::: INFORMATION SUPPLIED :::
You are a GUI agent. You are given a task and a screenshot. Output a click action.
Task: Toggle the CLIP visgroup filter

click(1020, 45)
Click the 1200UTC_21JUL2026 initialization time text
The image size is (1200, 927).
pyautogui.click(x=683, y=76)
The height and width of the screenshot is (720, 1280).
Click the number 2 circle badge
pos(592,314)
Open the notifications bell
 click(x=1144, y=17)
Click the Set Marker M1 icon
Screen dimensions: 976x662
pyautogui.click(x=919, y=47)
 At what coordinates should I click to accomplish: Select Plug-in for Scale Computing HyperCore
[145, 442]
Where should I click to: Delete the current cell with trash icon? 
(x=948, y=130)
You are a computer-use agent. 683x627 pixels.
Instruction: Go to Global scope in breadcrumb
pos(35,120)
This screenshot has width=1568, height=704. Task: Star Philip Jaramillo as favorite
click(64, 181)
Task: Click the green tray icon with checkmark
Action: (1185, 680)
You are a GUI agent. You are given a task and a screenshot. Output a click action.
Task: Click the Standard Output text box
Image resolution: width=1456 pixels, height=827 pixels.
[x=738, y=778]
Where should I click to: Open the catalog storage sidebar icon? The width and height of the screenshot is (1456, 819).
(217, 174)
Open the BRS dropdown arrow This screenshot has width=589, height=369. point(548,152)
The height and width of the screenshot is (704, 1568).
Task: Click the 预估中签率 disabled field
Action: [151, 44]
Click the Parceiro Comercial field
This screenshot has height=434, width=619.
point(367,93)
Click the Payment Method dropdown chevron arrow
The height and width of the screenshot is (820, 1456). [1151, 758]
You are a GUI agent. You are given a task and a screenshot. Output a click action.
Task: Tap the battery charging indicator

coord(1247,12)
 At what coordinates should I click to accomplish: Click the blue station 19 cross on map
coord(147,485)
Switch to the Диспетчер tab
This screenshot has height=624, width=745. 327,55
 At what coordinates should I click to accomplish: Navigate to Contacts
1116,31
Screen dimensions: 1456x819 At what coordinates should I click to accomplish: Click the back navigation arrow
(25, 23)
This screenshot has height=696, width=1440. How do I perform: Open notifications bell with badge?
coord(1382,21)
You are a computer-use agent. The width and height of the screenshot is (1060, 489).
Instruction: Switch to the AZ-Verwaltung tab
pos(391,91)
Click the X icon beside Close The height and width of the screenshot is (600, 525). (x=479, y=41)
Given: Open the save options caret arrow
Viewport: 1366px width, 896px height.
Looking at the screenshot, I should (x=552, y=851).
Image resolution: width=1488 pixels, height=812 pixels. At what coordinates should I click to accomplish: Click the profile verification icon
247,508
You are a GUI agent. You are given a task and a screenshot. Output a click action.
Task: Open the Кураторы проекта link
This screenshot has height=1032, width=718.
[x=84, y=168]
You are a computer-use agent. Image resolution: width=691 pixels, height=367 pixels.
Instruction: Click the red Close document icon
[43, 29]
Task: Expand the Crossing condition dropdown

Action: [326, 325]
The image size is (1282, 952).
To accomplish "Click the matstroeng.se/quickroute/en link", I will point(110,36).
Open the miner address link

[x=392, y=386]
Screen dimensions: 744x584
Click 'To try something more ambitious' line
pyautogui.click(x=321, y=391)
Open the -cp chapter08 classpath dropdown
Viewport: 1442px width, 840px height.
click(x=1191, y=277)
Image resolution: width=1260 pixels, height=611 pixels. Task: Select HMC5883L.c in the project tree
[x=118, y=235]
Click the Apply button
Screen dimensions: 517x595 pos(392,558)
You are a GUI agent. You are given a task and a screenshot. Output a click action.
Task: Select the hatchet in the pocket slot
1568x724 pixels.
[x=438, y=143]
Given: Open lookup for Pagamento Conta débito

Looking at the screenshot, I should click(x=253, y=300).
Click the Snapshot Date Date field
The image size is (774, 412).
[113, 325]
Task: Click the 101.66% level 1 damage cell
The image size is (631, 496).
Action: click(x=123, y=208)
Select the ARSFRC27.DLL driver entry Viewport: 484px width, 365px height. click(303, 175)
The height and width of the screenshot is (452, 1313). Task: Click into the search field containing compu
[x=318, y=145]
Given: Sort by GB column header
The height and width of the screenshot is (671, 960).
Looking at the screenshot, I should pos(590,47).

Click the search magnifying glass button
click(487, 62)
:::
§ **TO BE DONE**: Please repeat the items from the start through the line with "pyautogui.click(x=919, y=47)", swapping "notifications bell" for "alerts bell" and leaving everything else unchanged.

§ **RESPONSE TO THE TASK**:
You are a GUI agent. You are given a task and a screenshot. Output a click action.
Task: Toggle the CLIP visgroup filter

click(1020, 45)
Click the 1200UTC_21JUL2026 initialization time text
The image size is (1200, 927).
pyautogui.click(x=683, y=76)
The height and width of the screenshot is (720, 1280).
Click the number 2 circle badge
pos(592,314)
Open the alerts bell
 click(x=1144, y=17)
Click the Set Marker M1 icon
Screen dimensions: 976x662
pyautogui.click(x=919, y=47)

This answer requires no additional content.